Apa Kabar Undang-Undang Penyiaran?

img.okezone.com
Puji Tuhan. Undang-Undang Penyiaran kita masih dalam keadan baik, sehat wal ‘afiat dan bahagia. Yang sakit adalah lembaga penyiaran kita sendiri, yang masih saja menayangkan konten-konten bermasalah. Seperti, masih banyak ditemukan konten-konten yang mengumbar kemewahan (hedonisme) secara instan, adegan percintaan yang belum sepantasnya, kenakalan remaja, adegan kekerasan, pornografi, dan beberapa pelanggaran lain yang kerap ditemukan bersinggungan dengan norma dan etika ketimuran kita. Sehingga, konten-konten ‘sakit’ seperti ini jelas tidak memberikan nilai edukasi bagi masyarakat.
Sebagaimana kita ketahui bersama, bahwa keberadaan Undang-Undang Penyiaran ini dimaksudkan untuk menjadikan penyiaran kita lebih sehat, tidak berat sebelah pada pemilik media, serta tetap menjaga prinsip-prinsip demokrasi. Untuk itu, keberadaan UU ini haruslah dibarengi dengan pelaksanaannya yang maksimal. Yang dalam hal ini diamanahkan kepada Komisi Penyiaran Indonesia, atau yang lebih dikenal dengan sebutan KPI.
Namun sayang, kurangnya kewenangan KPI dalam memberikan sanksi terhadap lembaga penyiaran yang melanggar, membuat lembaga-lembaga penyiaran tersebut berulah lagi. Terbukti dari kewenangan KPI yang hanya bisa memberikan sanksi administratif berupa teguran, ataupun paling banter penghentian program acara.

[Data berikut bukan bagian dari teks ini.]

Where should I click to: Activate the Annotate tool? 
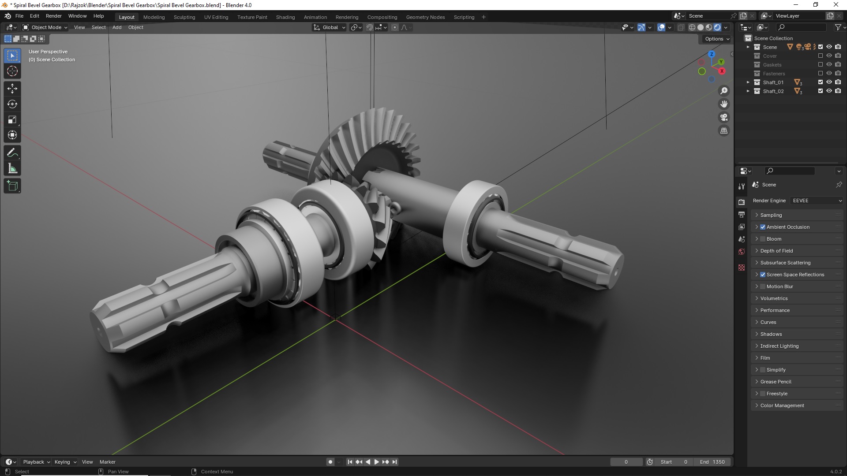pyautogui.click(x=12, y=153)
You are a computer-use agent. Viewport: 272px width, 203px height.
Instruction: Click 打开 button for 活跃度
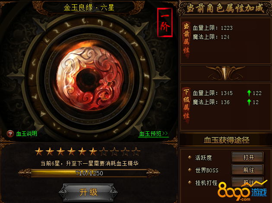pyautogui.click(x=248, y=157)
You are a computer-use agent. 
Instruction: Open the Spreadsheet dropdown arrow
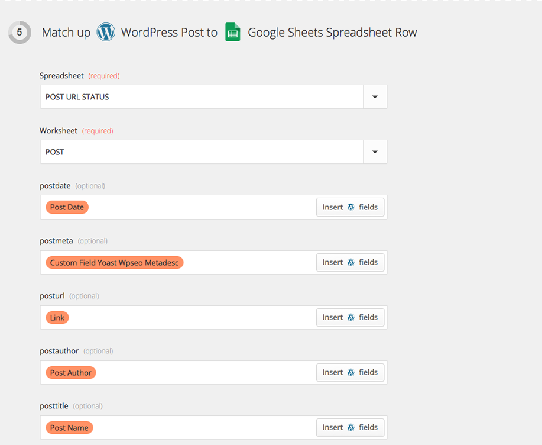click(x=375, y=96)
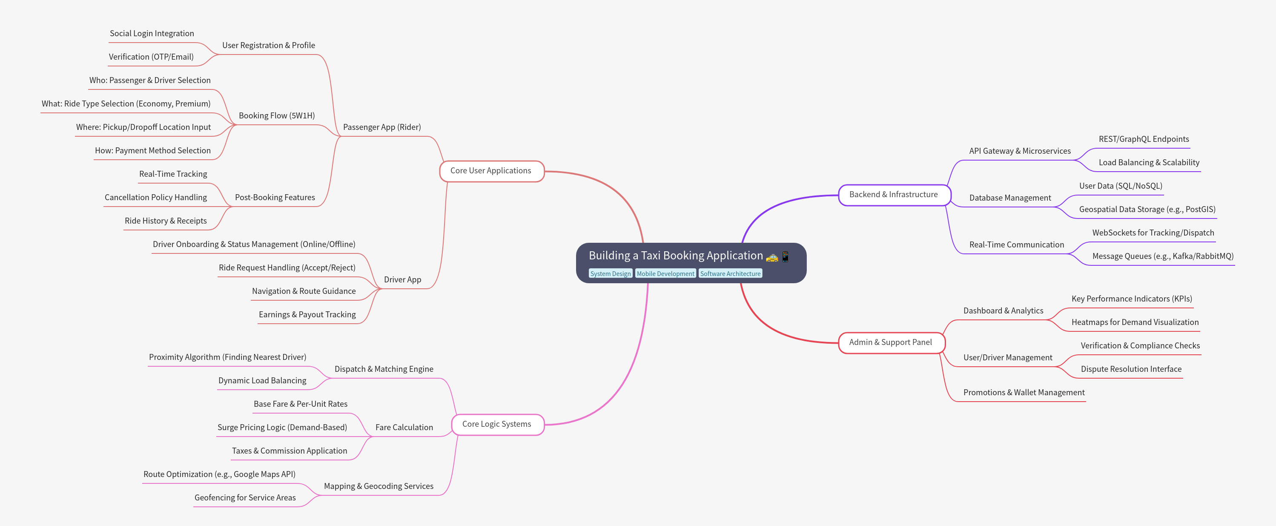Click the Software Architecture tag
Image resolution: width=1276 pixels, height=526 pixels.
pyautogui.click(x=730, y=273)
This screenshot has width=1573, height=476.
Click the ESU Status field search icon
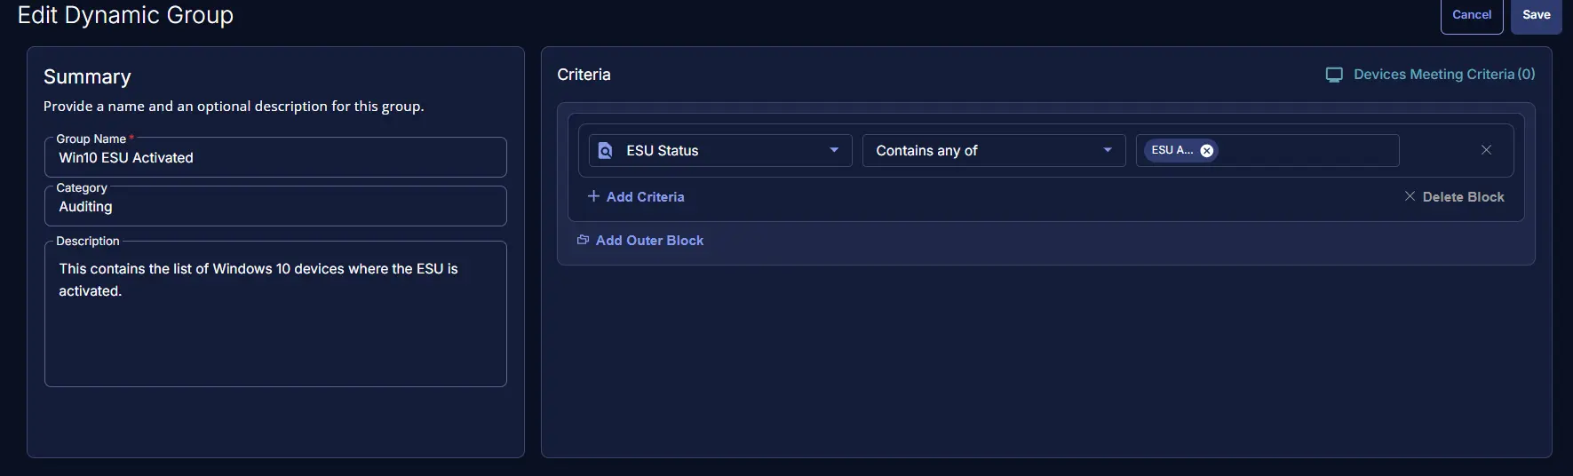[606, 151]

Jelas, sanksi semacam ini tidaklah menimbulkan efek jera, sehingga sebagian kalangan meyakini perlu adanya sanksi denda.
Pentingnya Keberadaan Konten Lokal
UU Penyiaran kita jelas menghendaki Komisioner KPI kita yang independen. Artinya, komisoner-komisioner didalamnya benar-benar berintegritas, dan kuat dalam mengawasi konten-konten penyiaran yang bermasalah. Salah satunya ialah masih kurangnya lembaga penyiaran kita dalam mengakomodir konten lokal. Sehingga, disinilah peran Komisioner KPID di seluruh provinsi di Indonesia, termasuk di Sumatera Utara sangat dibutuhkan. Untuk terus mengawasi ada tidaknya konten lokal dalam suatu lembaga penyiaran.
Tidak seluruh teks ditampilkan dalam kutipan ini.